Bless him, writer-director Michael Dougherty gives it a college try with his debut feature, Trick ‘r Trear– we watched it last night, for the first time.
Completed in time for an October 2007 release, this darkly comic set of interweaving tales was shelved- repeatedly- but got tons of strong buzz from various film festivals and special screenings. Finally released on DVD, it is a welcome respite from the dreary studio horror that we’ve become used to in the last ten years.
By no means a perfect movie, it is nonetheless a fun little Halloween romp. Brian Cox and Dylan Baker both bring their A-Games, and the rest of the cast doesn’t falter- including a few turns from younger thesps.
I really enjoyed Baker- his monologue on the nature of Halloween is so wonderful, and delivered with a fantastic combination of menace and nostalgia. Anna Paquin is also good as the “shy” girl with a bunch of “Woo!” party girls, hoping to find her “first” guy…
The stories are woven together nicely, with some overlapping moments where various characters pass each other en route to or from their own Halloween destinies- and each vignette has a haunting appearance from the same shabby little figure…

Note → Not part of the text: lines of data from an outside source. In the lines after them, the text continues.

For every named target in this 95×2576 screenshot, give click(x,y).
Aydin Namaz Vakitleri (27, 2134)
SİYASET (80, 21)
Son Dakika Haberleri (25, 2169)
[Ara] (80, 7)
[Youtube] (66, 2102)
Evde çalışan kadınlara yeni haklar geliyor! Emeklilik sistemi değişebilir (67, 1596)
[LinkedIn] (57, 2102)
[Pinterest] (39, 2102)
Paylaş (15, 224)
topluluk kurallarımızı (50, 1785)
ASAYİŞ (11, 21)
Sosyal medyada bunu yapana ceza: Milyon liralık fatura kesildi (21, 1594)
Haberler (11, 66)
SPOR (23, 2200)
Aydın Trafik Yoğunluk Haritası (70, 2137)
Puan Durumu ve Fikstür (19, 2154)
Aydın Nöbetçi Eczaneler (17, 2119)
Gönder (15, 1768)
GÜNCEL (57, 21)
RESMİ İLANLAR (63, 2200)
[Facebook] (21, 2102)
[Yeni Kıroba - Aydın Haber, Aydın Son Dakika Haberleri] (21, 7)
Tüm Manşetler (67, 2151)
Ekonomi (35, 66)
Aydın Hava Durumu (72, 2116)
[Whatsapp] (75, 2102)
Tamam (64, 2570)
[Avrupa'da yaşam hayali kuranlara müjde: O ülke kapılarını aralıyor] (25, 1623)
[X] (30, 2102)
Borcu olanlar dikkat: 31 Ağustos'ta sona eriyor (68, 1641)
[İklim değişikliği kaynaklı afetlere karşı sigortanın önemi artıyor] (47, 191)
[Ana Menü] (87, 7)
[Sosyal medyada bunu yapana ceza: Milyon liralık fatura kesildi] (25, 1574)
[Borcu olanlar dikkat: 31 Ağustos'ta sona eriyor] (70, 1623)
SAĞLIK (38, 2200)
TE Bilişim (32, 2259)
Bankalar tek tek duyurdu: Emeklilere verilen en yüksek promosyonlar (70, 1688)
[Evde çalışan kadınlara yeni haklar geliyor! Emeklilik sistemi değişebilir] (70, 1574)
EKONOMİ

The central figure of the movie’s mythology, the eerie little Trick ‘r Treater listed in the credits as “Sam” (yay!) is a wonderfully creepy design- dirty orange footy pajamas, fingerless gloves, and a burlap mask with button-eyes covering his pumpkin shaped head. The idea of Sam as a sort of mischievous harbinger was exciting to us- though we found the reveal as to how hands-on he/it was to be a let down.
On the one hand, I LOVE a mythology based on rules, especially one where the “monster” has to follow them (or chooses to… hmmm) though I feel like Sam works better in the shadows and background than at the foreground- hopefully, the planned sequel won’t cause the usual over-familiarization of a potentially haunting character.
As well as the creepy little guy, there is a vampire (whose finale/reveal I was disappointed by), werewolves (Courtney must’ve hated it; but I am a HUGE fan of the old-school “wolves in human skin- literally” style monster) and water-logged vengeance-bound dead straight out of an EC Comic- the use of EC style art during the credits helped set the town.
Oh, and we totally loved “Rhonda”, the pumpkin carving girl who understands the “rules” of the holiday.
Overall, fun, worth a look- even if it wasn’t quite the home run we had hoped for.